Our heroes must come to terms with the death that awaits them.
“Sire,” [Jewel] said, “there is now no need of counsel. […] Nothing now remains for us seven but to go back to Stable Hill, proclaim the truth, and take the adventure that Aslan sends us. And if, by a great marvel, we defeat those thirty Calormenes who are with the Ape, then to turn again and die in battle with the far greater host of them that will soon march from Cair Paravel.”
Tirian initially wants to spare Jill and Eustace from the battle, ordering them to go back to their own world. Jill starts making an impassioned plea to stay with them, until Eustace reminds them all that the two of them have no means to get back even if they wanted to.

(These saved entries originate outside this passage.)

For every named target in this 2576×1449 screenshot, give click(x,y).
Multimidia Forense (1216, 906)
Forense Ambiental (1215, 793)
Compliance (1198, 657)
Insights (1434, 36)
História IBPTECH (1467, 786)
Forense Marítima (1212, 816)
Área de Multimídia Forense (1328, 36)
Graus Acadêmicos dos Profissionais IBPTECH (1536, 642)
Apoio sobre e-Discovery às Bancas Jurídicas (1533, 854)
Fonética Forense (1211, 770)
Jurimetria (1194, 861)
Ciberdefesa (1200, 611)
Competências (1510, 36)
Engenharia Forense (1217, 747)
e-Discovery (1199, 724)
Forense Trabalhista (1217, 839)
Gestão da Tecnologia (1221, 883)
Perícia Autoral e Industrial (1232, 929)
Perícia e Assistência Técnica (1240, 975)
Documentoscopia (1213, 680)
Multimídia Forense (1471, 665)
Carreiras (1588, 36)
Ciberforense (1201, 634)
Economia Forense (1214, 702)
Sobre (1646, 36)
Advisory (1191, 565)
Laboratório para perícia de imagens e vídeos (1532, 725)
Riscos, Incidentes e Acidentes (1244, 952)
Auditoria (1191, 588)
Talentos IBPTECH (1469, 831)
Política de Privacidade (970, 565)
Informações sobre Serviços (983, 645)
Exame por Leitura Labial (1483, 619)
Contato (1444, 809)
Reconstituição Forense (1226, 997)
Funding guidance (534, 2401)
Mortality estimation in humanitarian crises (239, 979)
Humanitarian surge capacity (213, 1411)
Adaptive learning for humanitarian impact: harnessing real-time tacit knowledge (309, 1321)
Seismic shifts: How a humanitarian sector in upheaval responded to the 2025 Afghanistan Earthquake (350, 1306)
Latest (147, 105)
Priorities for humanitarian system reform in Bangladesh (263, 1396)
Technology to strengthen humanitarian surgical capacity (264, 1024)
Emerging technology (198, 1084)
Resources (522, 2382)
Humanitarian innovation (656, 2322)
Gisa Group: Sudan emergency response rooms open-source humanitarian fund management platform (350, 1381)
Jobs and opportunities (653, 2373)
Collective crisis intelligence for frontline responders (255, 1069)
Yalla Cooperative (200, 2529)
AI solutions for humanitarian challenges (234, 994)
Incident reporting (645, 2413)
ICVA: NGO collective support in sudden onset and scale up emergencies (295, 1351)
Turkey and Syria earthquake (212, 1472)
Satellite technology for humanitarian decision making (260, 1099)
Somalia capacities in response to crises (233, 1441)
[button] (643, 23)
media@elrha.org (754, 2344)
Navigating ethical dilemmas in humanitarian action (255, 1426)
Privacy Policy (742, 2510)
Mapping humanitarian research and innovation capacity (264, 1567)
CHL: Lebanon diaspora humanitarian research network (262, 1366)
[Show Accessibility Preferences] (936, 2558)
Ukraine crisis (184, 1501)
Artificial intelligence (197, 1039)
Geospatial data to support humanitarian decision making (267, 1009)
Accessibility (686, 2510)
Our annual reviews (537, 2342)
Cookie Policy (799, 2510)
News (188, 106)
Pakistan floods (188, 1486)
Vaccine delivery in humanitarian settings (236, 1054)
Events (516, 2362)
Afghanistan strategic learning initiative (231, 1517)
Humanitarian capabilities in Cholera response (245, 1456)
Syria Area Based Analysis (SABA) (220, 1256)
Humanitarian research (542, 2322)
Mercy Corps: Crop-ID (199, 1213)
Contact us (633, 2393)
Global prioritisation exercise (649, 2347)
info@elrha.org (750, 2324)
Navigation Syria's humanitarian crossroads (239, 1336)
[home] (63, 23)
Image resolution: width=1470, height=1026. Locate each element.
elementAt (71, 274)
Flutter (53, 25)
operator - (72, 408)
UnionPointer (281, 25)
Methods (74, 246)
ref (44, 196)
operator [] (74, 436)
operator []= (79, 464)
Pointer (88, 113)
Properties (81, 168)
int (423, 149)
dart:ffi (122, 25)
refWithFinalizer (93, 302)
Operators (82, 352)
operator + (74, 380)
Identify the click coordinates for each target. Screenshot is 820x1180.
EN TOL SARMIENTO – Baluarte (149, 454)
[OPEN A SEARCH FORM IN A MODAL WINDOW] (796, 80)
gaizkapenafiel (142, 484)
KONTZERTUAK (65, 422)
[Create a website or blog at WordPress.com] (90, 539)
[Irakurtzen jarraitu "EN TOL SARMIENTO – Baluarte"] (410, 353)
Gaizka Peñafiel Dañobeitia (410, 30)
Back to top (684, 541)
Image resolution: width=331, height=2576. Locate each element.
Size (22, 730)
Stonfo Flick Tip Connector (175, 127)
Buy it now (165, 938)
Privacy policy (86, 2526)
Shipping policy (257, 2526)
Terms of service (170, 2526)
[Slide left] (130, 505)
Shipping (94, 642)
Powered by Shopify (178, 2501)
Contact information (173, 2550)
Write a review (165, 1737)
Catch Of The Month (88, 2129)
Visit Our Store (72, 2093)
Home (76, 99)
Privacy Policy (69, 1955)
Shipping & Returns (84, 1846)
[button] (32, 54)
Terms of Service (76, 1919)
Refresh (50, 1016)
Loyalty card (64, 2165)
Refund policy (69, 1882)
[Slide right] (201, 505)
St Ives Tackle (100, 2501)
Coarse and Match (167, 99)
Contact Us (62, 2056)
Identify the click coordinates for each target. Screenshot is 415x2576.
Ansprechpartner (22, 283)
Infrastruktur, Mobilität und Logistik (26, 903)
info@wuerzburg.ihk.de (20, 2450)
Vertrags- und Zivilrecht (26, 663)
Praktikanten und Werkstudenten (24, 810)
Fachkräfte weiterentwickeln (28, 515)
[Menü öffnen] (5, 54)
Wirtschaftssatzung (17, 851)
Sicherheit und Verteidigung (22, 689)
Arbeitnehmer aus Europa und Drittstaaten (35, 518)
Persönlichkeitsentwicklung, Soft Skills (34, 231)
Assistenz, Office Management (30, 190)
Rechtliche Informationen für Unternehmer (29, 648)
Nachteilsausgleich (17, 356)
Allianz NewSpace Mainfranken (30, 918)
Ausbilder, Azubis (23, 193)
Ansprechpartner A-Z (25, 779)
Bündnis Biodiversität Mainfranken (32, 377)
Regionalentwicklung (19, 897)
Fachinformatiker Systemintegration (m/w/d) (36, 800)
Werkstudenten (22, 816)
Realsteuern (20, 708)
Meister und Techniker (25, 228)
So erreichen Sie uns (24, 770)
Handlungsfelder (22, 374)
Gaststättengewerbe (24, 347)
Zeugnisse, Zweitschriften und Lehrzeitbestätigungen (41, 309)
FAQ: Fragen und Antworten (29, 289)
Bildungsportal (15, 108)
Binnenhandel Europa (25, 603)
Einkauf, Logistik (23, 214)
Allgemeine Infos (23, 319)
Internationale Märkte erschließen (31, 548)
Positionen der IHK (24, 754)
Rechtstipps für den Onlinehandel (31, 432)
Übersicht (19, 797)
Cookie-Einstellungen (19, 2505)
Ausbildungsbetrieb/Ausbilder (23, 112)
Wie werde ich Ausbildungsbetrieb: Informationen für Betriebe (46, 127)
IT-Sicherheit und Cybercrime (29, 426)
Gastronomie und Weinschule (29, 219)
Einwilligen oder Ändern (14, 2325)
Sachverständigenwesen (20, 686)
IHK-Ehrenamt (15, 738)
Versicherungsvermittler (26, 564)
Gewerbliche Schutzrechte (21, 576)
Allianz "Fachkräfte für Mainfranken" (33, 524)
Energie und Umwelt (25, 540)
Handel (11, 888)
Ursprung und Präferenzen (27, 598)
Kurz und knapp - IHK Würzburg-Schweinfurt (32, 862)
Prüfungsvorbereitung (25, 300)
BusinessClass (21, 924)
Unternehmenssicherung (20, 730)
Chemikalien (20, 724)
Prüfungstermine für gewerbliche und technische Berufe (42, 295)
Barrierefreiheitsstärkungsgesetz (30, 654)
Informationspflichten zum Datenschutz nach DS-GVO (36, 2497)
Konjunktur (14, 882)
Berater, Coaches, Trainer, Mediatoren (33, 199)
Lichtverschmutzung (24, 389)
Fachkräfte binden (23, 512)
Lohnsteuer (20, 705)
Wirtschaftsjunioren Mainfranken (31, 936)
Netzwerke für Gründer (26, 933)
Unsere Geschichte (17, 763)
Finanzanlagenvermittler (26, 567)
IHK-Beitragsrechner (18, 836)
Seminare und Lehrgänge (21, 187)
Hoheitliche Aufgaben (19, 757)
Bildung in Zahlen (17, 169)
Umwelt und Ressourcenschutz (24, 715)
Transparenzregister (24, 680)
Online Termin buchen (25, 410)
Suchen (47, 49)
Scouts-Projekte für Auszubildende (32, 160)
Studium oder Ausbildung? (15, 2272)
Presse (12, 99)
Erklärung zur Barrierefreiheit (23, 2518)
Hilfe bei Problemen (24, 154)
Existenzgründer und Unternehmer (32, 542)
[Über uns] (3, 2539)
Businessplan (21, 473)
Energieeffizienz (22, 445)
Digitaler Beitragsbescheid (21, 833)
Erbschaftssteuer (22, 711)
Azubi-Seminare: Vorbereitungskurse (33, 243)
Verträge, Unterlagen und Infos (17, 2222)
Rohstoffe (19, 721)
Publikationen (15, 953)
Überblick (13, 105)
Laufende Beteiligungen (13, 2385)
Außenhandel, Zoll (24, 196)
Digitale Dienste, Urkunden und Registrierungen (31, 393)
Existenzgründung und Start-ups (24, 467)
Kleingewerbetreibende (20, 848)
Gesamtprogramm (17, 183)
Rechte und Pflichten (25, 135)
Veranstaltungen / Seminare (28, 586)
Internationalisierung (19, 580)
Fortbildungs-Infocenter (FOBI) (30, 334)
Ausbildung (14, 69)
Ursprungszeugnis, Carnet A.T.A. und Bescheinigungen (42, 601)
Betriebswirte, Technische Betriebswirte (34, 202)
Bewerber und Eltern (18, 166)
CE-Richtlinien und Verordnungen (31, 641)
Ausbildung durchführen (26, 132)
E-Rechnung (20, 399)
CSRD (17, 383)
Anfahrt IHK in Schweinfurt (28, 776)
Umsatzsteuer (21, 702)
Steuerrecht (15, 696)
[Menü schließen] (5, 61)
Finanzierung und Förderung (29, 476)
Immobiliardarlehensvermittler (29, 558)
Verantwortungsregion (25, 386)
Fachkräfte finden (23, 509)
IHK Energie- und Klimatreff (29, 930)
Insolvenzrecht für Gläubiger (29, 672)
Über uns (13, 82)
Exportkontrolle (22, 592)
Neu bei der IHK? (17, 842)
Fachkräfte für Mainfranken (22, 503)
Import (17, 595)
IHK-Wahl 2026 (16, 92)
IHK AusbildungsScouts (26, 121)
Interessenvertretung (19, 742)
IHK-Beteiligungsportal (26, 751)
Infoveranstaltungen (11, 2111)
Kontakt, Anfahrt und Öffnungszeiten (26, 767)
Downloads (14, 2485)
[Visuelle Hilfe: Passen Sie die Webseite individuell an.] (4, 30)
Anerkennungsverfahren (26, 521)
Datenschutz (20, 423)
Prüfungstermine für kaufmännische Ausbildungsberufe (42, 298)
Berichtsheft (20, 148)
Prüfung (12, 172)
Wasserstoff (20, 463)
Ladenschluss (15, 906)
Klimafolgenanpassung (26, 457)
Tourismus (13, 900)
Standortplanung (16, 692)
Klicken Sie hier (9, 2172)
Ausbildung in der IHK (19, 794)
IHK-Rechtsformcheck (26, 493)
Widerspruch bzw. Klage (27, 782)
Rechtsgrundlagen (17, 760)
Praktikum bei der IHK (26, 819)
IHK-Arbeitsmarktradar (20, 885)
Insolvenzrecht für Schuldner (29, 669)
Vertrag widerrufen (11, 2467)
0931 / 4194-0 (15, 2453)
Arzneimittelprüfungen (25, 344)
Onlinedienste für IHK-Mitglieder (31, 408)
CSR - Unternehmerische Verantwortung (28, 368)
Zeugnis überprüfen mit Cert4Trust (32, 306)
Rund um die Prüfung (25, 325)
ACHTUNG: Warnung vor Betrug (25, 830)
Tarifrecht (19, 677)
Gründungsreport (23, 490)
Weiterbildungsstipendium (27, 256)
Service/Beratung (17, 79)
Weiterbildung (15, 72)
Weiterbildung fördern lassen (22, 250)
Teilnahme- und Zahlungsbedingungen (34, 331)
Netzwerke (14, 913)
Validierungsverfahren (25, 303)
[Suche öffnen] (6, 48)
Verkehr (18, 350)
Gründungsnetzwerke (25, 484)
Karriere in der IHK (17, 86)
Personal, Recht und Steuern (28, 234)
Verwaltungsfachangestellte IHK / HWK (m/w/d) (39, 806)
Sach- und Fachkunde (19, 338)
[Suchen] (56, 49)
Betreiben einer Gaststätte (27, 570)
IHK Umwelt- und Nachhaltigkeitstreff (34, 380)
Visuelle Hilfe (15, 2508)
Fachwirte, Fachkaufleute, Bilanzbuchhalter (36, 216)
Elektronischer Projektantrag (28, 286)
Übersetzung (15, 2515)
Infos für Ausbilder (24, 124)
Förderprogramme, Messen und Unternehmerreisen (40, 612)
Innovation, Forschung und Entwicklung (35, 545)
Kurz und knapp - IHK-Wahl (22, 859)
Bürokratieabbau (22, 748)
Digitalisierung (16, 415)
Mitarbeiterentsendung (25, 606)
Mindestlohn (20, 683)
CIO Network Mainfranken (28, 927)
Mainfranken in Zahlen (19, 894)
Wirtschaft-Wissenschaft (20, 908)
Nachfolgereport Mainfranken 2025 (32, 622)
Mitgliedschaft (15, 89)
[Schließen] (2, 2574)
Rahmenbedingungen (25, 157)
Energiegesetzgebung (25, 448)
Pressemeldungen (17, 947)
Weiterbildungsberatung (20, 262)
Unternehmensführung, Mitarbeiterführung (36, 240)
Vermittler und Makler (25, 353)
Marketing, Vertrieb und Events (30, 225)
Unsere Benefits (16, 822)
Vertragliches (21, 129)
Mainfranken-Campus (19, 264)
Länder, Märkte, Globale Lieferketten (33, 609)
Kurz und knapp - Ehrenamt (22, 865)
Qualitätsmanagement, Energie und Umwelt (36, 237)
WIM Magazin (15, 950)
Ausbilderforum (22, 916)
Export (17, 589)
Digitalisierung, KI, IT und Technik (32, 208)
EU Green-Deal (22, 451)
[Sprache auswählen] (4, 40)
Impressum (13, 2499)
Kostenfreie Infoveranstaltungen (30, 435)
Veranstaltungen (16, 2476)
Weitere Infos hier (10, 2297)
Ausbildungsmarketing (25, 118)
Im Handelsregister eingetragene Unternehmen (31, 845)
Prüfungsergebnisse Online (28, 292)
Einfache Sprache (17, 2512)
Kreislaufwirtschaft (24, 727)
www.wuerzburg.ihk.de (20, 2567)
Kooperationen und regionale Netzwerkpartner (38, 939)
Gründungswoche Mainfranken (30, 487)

Death begins to seem more and more inevitable. Poggin and the others discuss how they might actually manage to survive the night, and maybe even live underground and someday take back Narnia a la Prince Caspian. But Tirian reminds us that Tash will have to be dealt with; unless the real Aslan suddenly shows up, it seems that there’s no escape.
Meanwhile, Jill and Eustace are starting to second guess their eagerness to fight with the others – Jill is scared because she’s never been in a battle before, and Eustace starts feeling sick because he has. And then they start discussing something which may or may not have occurred to the reader beforehand: If they’re killed in Narnia, what happens to them back in England?
“I almost wish – no I don’t, though,” said Jill.
“What were you going to say?”
I was going to say I wished we’d never come. But I don’t, I don’t, I don’t. Even if we are killed. I’d rather die fighting for Narnia than grow old and stupid at home and perhaps go about in a bath-chair and then die in the end just the same.”
“Or be smashed up by British Railways!”
“Why d’you say that?”
“Well when that awful jerk came – the one that seemed to throw us into Narnia – I thought it was the beginning of a railway accident. So I was jolly glad to find ourselves here instead.”
Nothing important here…
They make it back to Stable Hill without mishap, then wait for the titular meeting to begin, hidden behind the stable.
[As] it happened, the whole thing was rather like a theater. The crowd of Narnians were like the people in the seats; the little grassy place just in front of the stable, where the bonfire burned and the Ape and the Captain stood to talk to the crowd, was like the stage; the stable itself was like the scenery at the back of the stage; and Tirian and his friends were like people peering round from behind the scenery.
All the world’s a stage, with people pretending to be what they are not, speaking words that are not their own.
Shift (or rather, the Tarkaan and Ginger) makes a bold, clever, and devastating stroke: He makes it look like Puzzle is just a rogue Beast dressing up as Aslan. Mixing a little truth strengthens the lie, and Tirian & co. are left without a plan.